TASK
Report how many lines of the records below contain the string "Instruction", with case counting, and give only the number.

RECORDS TO PROCESS

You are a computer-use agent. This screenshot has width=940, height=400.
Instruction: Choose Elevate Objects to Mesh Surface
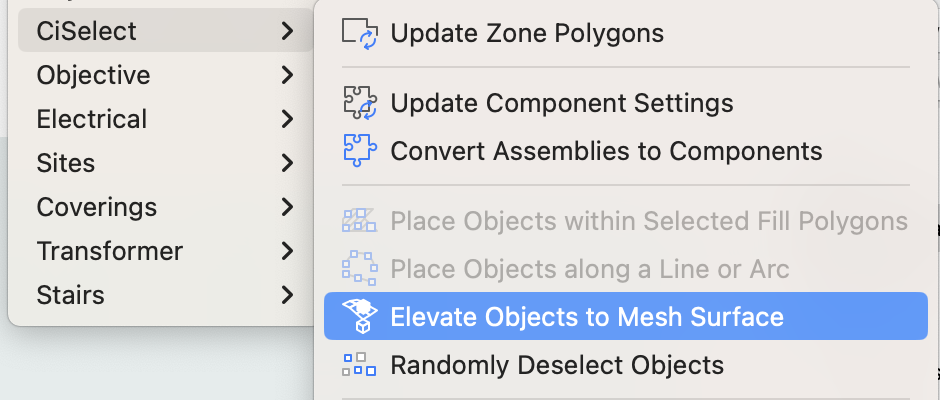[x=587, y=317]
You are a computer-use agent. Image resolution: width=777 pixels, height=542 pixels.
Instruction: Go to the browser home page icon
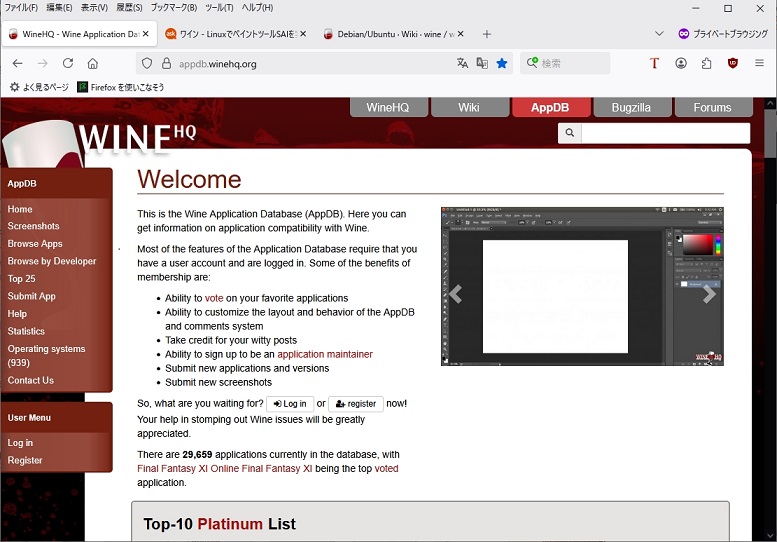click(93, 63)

---

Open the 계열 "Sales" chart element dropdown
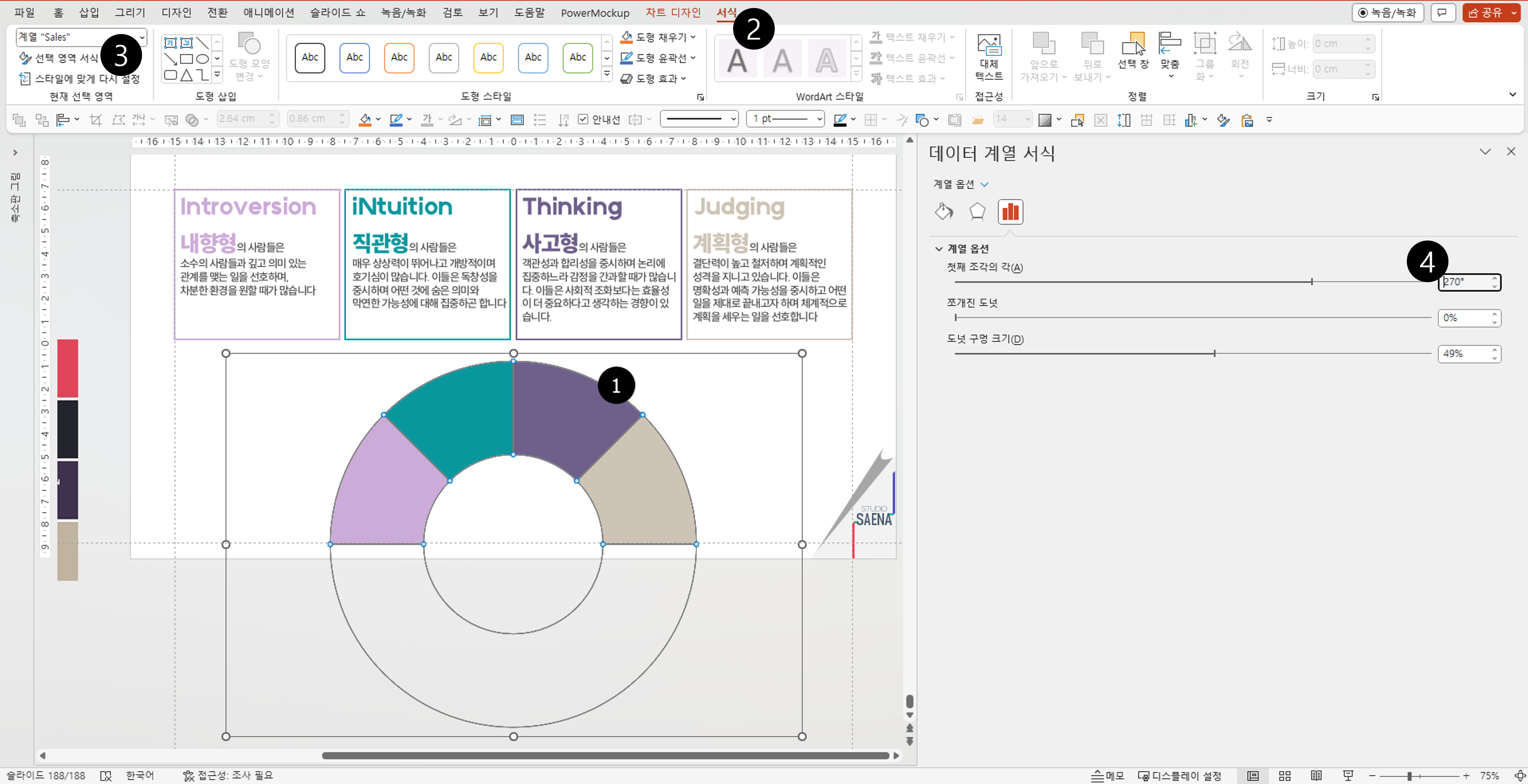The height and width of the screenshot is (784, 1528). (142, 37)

TASK SOLUTION
2